Возлюбленный ее работал журналистом. Глядя, как его дочь поглощает блины за кухонным столом, Питер воображал, что Мара повстречала своего мужчину в лазарете, что она его починила, что Алан очнулся после наркоза и увидел ее глаза, исполненные милости. Что он наблюдал, как она перемещается по палате, видел, как слушает, как держит за руку и не отводит взгляд от разбитых вдребезги людей, которых осматривала с такой бережностью, меж тем как сама оценивала, впитывала данные с бескомпромиссной сноровкой. Что он был заворожен этим, благоговейно ошеломлен. Питер воображал себе сцену, как кино.
– Где станем жить?
– Мне нужно быть рядом с моим отцом.
– Стало быть, там и будем.
Питер знал, что Мара всегда считала, будто любовь все усложняет, но сам знал, что любовь – это острое лезвие, режущее яблоко: рассекает – и лезвие, и связь.
Мары не было неделями подряд, ее перевозили с места на место, селили там, где находилось место, она пережидала ночи в точках условленных встреч. Постоянный недосып в любых других обстоятельствах ощущался бы как недуг; ныне же он был непрекращающимся доказательством того, что она все еще жива. В развалинах дым драл ей глотку, но там было сухо и тихо, и спала она без задних ног. А когда проснулась – увидела, что он спит рядом. Позже Алан будет рассказывать, как нашел ее. Но она никогда не забудет того чувства, что это она его нашла, просто открыв глаза.
После того как его вывезли, она всхлипывала двое суток. Затем ощутила себя вычищенной; валун у нее в груди пропал. Его заместила пустота. Так было лучше.

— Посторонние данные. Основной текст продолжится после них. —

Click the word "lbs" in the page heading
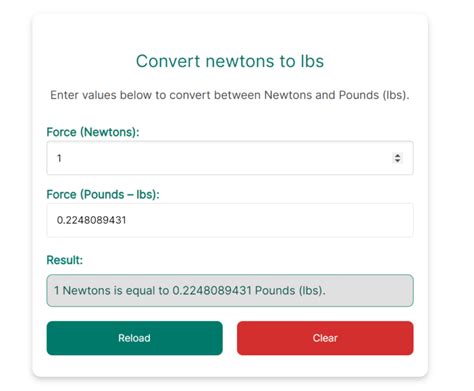This screenshot has width=474, height=391. pyautogui.click(x=312, y=61)
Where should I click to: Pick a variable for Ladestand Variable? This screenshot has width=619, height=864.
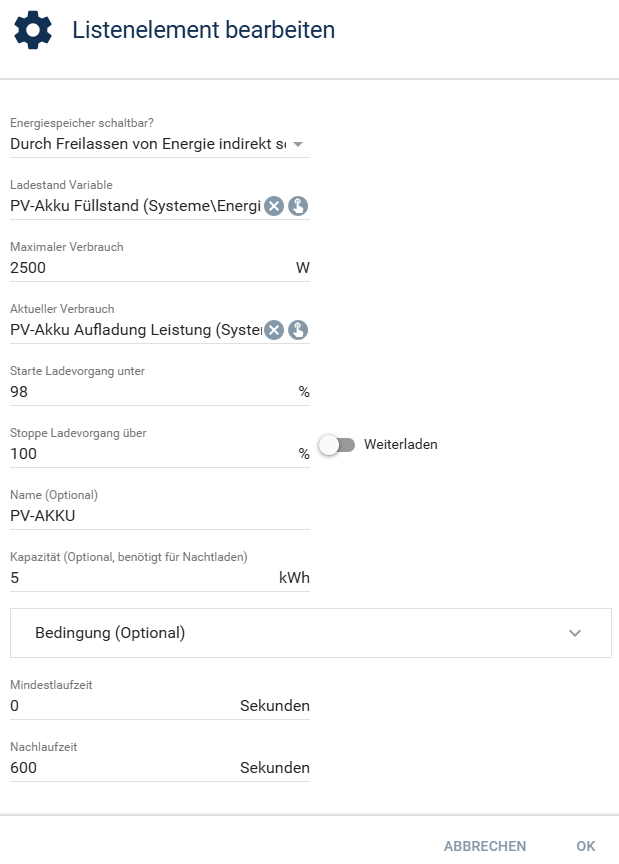(298, 206)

Вернувшись домой, Алан обернул фотоаппарат лямкой, сунул его на дно рюкзака, а рюкзак запер в чемодане. Чемодан он бы выбросил в реку, достань ему энергии донести багаж до нее. Затем он заперся и сам – чтобы не выпускать никуда свою заразу.
Не было того, кому было б дело, проспи он хоть весь день напролет. Питался он кошмарной едой навынос из забегаловки на углу, потому что они готовы были пройти несколько шагов и оставить ее под дверью, каждый замасленный пакет – чудо. Он знал: настанет миг, когда он окажется готов начать сызнова, а пока же он будет тонуть, как замороженная жаба в вонючей своей спячке, сердце замедлено почти до смерти, кислород едва ли вообще нужен, и пускай все, чему бывал он свидетелем, гниет в нем. То была жалость к себе и смердящее потворство себе, но ему без разницы. Это то, что ему нужно, он к такому уже привык. Но, думал он, этот раз поистине станет последним.
Он заперся и лежал там, пока не уверился совершенно, что жить без нее не сможет.
Задумывался он, сумеет ли надеяться абсолютно и без глубины, как то необходимо, чтобы все получилось – чтоб не отпускать. Он знал, что отпускать нельзя. Только не ее.
Как-то раз ноябрьским утром, почти через два месяца после возвращения, Алан прошел до конца улицы и бросил в почтовый ящик письмо. Заметил, как небо-промокашка впитывает сумерки, бронзовые листья промокли насквозь и сияют, полуголые ветви на ветру. На нем был отцовский свитер. От шерсти, как и обычно, пахло промасленным деревом и кедровым лосьоном после бритья. Алану было не вполне тепло, но он был рад холоду.